Arredio à critica e com pouco entusiasmo para mercados abertos, o presidente estreitou o comércio internacional e afastou investidores. Na escala de liberdade econômica, El Salvador mereceu a nota 66 da Heritage Foundation, relegando o país à décima primeira posição entre os latinos.
Mas o fiel da balança na política salvadorenha pode ser a taxa cadente de violência. Após a polêmica, o pacto de gangues colheu resultados. O índice de homicídios recuou de forma dramática. Em 2011, mais de 11 pessoas tombavam assassinadas todos os dias, chegando a 14 na véspera da trégua. Ano passado, a média diária foi para 6,8. Embora a criminalidade tenha voltado a aumentar ligeiramente no início deste ano, a imagem de El Salvador como um pária da América Latina começa a se desfazer. A região está de olho.

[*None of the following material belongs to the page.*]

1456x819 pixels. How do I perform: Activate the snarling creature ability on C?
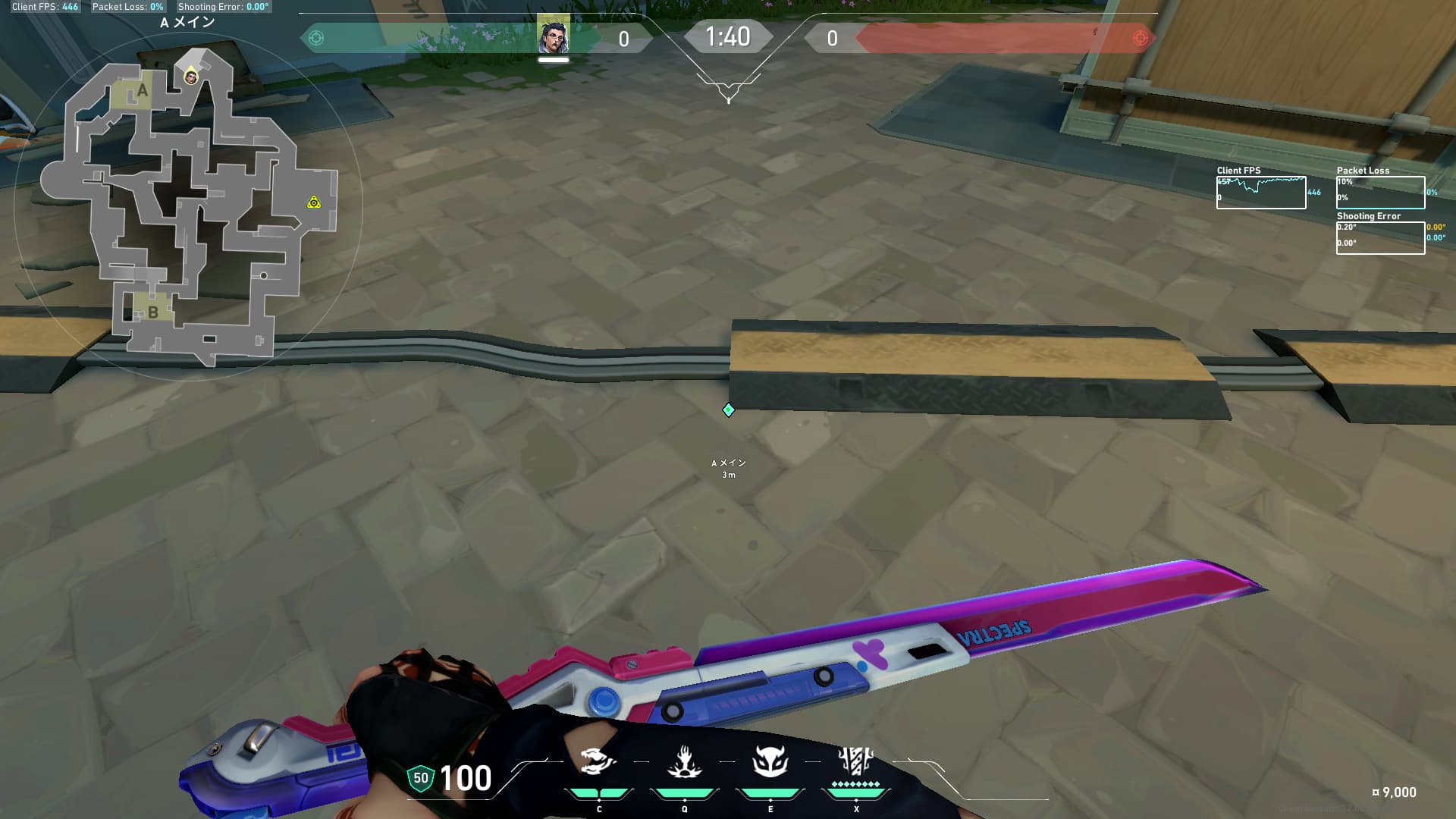click(x=597, y=761)
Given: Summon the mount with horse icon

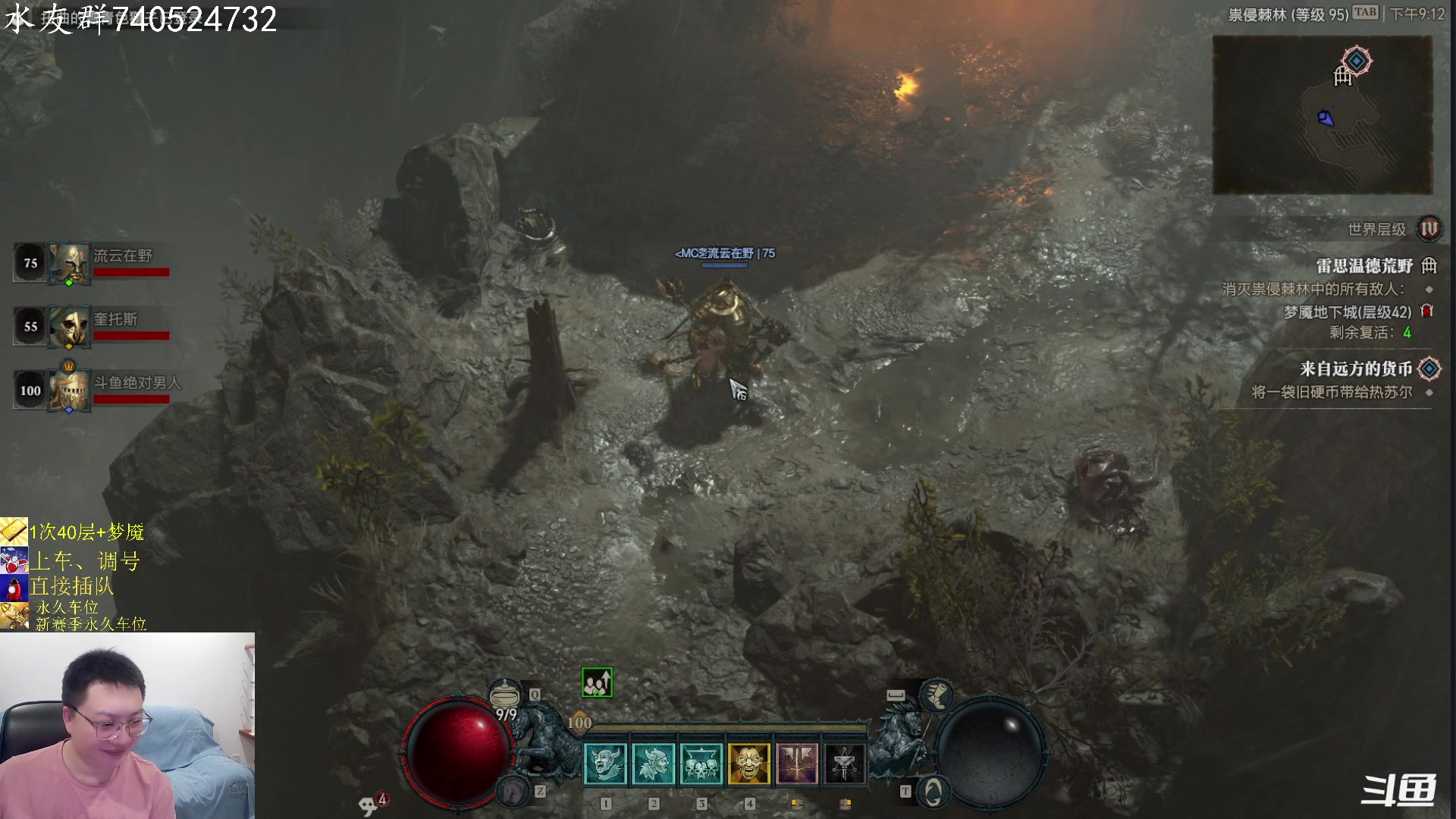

Recentemente, dois negociadores do pacto de paz visitaram a prisão de San Pedro Sula, cidade mais violenta do mundo (187 homicídios por 100 mil habitantes), para um encontro com integrantes hondurenhos das gangues de El Salvador. A iniciativa partiu dos criminosos, que pediam ajuda da Organização dos Estados Americanos.
Até onde vai o pacto faustiano? Em El Salvador, criou-se um paradoxo. O governo jamais assumiu seu papel na negociação, que poupou mais de duas mil vidas em dois anos, embora não hesite em tentar faturar com seu êxito.
A sociedade agradece a trégua mas não confia nela. Dissidentes receiam que o país vire prisioneiro dos prisioneiros, que podem matar ou não dependendo das concessões e mordomias que consigam espremer.
Segundo o jornal El Faro, que escancarou o pacto oculto em 2012, uma delas já foi concedida e foi fundamental para "comprar" a paz. Foi a transferência dos líderes criminosos da segurança máxima para cadeias menos rígidas, com direito a visitas conjugais e telefones celulares. Imediatamente, os assassinatos caíram. O país comemorou - discretamente. Na lógica faustiana, o que cai também pode subir.